Lo sabemos porque, al pensar en la tierra que nos vio nacer, asociamos casi instintivamente su imagen a sus variedades de uva más representativas, o al paisaje marcado por el perfil inconfundible de las hileras de vides.
Y estamos seguros de ello porque los momentos más alegres o significativos de nuestra existencia han sido sellados por un brindis de celebración, una cata compartida o un sorbo lento, fértil en pensamientos y emociones.
Del dulzor cargado de expectativas que abre la cata con los tonos cálidos de un día de finales de primavera, pasamos a las vibraciones más vivas y crudas de las notas salinas y minerales, para llegar después a la frescura tonificante y "fluorescente" de los componentes ácidos, que vuelven a poner todo en tela de juicio.
Y cuando el sorbo se desliza sobre la lengua hasta alcanzar la porción basal, allí el vino se encuentra con la característica "V" invertida de las papilas gustativas dedicadas a la recepción del amargor: el elemento más reflexivo, "crepuscular" y "otoñal" de los cinco elementos fundamentales de la percepción gustativa.
Es precisamente allí donde el amargor se manifiesta al cierre de la experiencia, determinando su duración e intensidad, sellando su memoria.
¿A qué se deben, entonces, las percepciones amargas que el vino puede expresar? A la coexistencia de múltiples factores, pero primordialmente a la presencia, dentro de la baya, de compuestos químicos pertenecientes al grupo de los polifenoles, particularmente los taninos.
Estos se encuentran en la piel, en las pepitas y también en las paredes de madera de los recipientes utilizados durante la crianza. La intensidad del amargor dependerá, por tanto, de la duración del contacto entre el mosto y el hollejo, de la madurez de la uva, de la duración del periodo de refinamiento, del tipo y tamaño de la madera y, por consiguiente, de la superficie de contacto entre el vino y la barrica.

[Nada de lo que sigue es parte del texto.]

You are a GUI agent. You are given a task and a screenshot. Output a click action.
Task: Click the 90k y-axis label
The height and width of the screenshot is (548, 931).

La edad del vino también desempeña un papel fundamental: los polifenoles modifican su expresión con el tiempo a través de fenómenos de polimerización y condensación que transforman la percepción sensorial inicial. Además, contribuyen factores como la madurez de las uvas en el momento de la cosecha y el grado alcohólico del vino.
En una dinámica tan articulada, resulta evidente que la capacidad de un vino para expresar amargor —y la manera en que lo hace— se convierte en un rasgo distintivo de identidad y personalidad.
Amargas, conmovedoras y vitales son las historias de los marginados: los pobres irlandeses de Las cenizas de Ángela, la familia rota y tierna de La Historia de Elsa Morante, los personajes vencidos de Verga, los tormentos de los protagonistas de Dostoievski, la nostalgia de Montale, el desencanto de Céline. Y luego Proust, con sus "intermitencias del corazón", y ese escalofrío repentino que una sensación presente puede rescatar del pasado.
El amargor es un espejo de la incompletitud del hombre, pero también una promesa de profundidad: porque contiene la idea de que, más allá del presente, existe una huella de nuestro ser, una belleza nacida precisamente de la carencia.
Y es gracias a las notas amargas que la reflexión puede completar el diseño, iluminando el sentido de las cosas con una luz oblicua. Así, incluso la cata del vino que más amamos, en su retrogusto amargo, resiste y persiste más allá del momento, llevando consigo el dulzor y la sal, la frescura y el calor.
Y nos deja, al final, con el recuerdo indeleble de una etiqueta especial, de una estación de la vida que no olvidaremos, de nuestra copa más sabia y fértil.